Showing posts with label education. Show all posts
Showing posts with label education. Show all posts

Thursday, September 11, 2008

Score 1 for the University

Equal to my calling to point boldly to areas of lacking in my scholastic experience is the imperative to tip my hat when actual learning is taking place. Such is my experience so far in Advocacy in Communications Class this semester. Real reading, real research assignments, real interactive discussions. Although my return to academia is still new, I cannot help but wonder at the reasons for the difference. Could it be that this class being advanced for graduate students in pursuit of a Masters is the difference? It is a 500-level course. But if this is the actual learning and intelligence level that I hoped for—and I am still and undergrad—is there an unspoken comment in there reflective of the quality of undergraduate education? Have we seen standards slip so that we are churning out “basic” college graduates as if they are High School diplomas and therefore the “Masters” is the “New Bachelors,” and perhaps the High School is the new Middle School?

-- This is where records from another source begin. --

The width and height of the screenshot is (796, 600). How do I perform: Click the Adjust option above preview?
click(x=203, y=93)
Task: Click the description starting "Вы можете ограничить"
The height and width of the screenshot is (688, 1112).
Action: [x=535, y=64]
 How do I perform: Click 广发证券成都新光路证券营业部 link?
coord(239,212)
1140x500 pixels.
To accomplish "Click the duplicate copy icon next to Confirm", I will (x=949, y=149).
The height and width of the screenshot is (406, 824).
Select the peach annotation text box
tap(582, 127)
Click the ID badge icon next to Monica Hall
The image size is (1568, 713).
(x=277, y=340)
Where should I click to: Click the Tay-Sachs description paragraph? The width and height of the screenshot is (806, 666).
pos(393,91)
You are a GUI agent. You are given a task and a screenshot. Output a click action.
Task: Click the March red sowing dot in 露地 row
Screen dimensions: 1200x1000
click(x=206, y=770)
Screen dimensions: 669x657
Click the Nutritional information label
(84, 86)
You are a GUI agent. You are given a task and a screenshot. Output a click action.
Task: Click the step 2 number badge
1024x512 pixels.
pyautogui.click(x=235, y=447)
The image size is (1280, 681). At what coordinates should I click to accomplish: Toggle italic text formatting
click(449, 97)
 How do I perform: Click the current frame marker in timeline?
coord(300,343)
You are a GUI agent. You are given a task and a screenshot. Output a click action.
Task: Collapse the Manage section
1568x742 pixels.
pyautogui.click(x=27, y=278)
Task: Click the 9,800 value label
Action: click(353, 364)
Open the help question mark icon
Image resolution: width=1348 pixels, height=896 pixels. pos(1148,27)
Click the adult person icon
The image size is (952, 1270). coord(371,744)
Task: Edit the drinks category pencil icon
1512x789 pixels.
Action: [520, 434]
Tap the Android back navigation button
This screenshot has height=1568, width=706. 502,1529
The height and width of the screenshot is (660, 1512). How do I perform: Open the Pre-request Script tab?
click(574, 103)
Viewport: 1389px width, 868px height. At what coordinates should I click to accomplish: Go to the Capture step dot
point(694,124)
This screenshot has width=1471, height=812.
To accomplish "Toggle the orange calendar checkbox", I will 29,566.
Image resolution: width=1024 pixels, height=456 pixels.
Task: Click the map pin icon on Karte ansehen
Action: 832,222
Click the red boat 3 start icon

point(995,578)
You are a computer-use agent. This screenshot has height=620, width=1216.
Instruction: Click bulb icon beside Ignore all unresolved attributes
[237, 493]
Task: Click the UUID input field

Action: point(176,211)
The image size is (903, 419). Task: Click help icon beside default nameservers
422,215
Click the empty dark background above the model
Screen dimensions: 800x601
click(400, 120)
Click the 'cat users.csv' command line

I will let that question stand unanswered for now as I enjoy my semester in the trenches. I do not want to sound egotistical, but how refreshing that someone else besides me quoted Aristotle in class!

I do need to gripe a bit about tuition escalation. I took one 3-unit course last semester at a cost of about $770. This semester, my one, 3-unit course is going to cost over $1250—a 65% increase in three months time. This raises the estimated cost of completing this degree from about $22k to $38k, +/-. When Shakespeare said to, “Empty your purse into your head and no one can steal it from you.” I do not think that he meant the “purse-emptying” quite so literally.

Be well.

Monday, April 21, 2008

Academic Apartheid

Day 12
We spent the first half of class today watching the first part of a television documentary on the Truth and Reconciliation Commission (RCC) in post-Apartheid South Africa. Remarkable how Bishop Desmond Tutu officiated that noble public discussion and testimony—helping guide that country away from devolution into anarchy and additional bloodshed and into a more-free, equal, and open society. Thus, Apartheid rests upon the ash-heap of history with sister evils: Communism, Fascism, and slavery, among others (though pockets of Communistic thought and slavery exist to this day).


I take nothing away from the historic nature of those events or the tragic impact upon the individual lives and collective soul of South Africa when I ask, “Why are we watching this video here and now, in this class?”

If this topic is to be the framework for our study of Advanced Argumentation, why are we not exploring the nature and quality of the arguments that facilitated the philosophical surrender of the South African regime? Why do we not hear Desmond Tutu’s speeches that were of such quality as to prevent revenge-seeking and retaliation by the repressed and disaffected black population? Why do we not hear the arguments made before the United Nations that caused the governments of the world to lean the weight of economic sanctions against the few, struggling, and increasingly isolated supremacists leading the South African Nationalist Party?

Instead, we only see the suffering and hear the stories of the oppressed in emotional appeal. These are worthy stories, indeed. They are worth telling together with the tales of the Holocaust, Gulag survivors, and other heroes and martyrs for humanity. But this class is to teach us the intellectual weapons wielded in such struggles and the student might be better served with less history lesson and reflected guilt—and a bit more effective argument and persuasion technique. This is an opportunity lost to learning the lesson at hand. Progress toward the focused education course implied by my degree track sits in the back of the bus behind dogma and indoctrination.